» PROVIDED DATA

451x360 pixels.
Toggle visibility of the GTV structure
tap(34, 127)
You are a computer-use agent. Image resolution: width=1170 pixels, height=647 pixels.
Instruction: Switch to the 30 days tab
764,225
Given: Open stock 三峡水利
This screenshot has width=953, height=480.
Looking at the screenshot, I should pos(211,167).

---

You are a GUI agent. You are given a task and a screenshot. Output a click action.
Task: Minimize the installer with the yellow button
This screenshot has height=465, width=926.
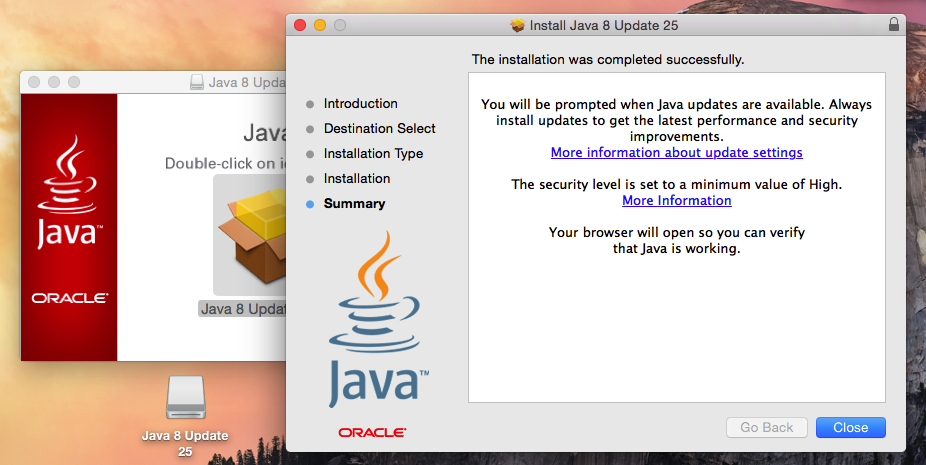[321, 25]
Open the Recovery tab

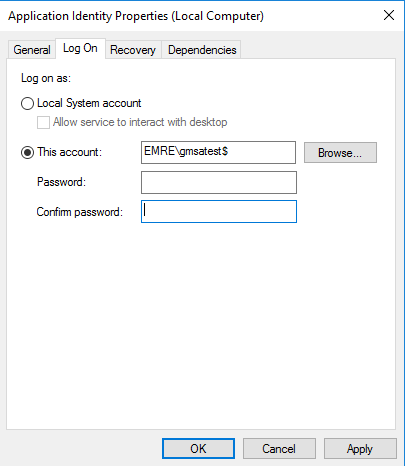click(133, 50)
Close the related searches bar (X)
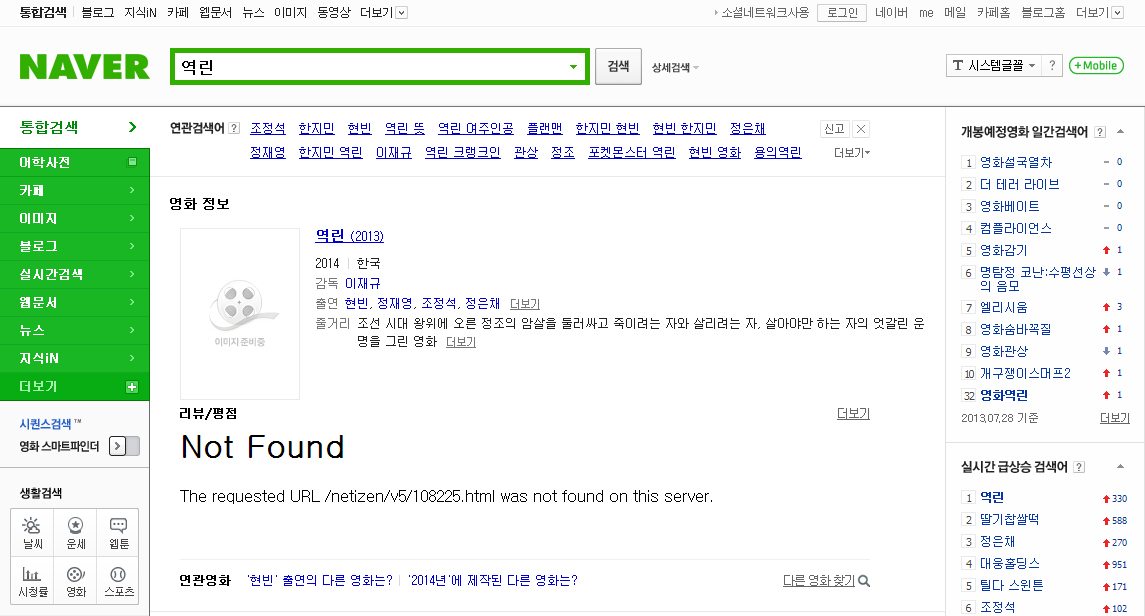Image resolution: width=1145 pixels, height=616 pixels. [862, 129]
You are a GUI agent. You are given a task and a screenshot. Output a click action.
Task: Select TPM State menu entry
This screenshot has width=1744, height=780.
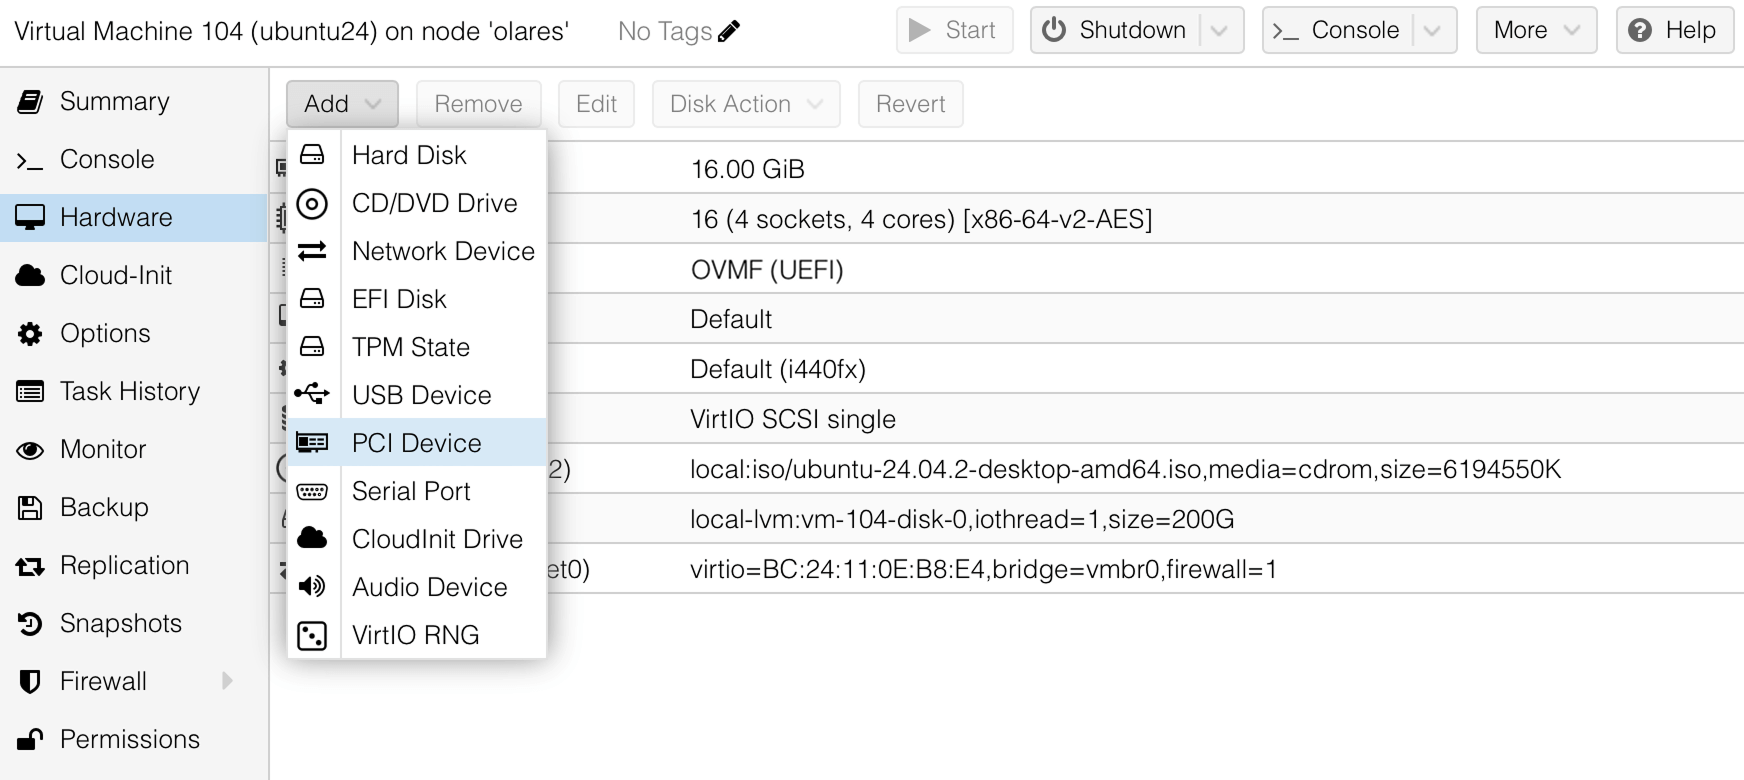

» REQUIREMENT
Turn the data above into a JSON list of strings with one string per line, leaving out blank lines. Begin at the line that contains "451x360 pixels." and stop after the line that contains "Looking at the".

» SOLUTION TO THIS PROBLEM
[
  "451x360 pixels.",
  "Toggle visibility of the GTV structure",
  "tap(34, 127)",
  "You are a computer-use agent. Image resolution: width=1170 pixels, height=647 pixels.",
  "Instruction: Switch to the 30 days tab",
  "764,225",
  "Given: Open stock 三峡水利",
  "This screenshot has width=953, height=480.",
  "Looking at the screenshot, I should pos(211,167)."
]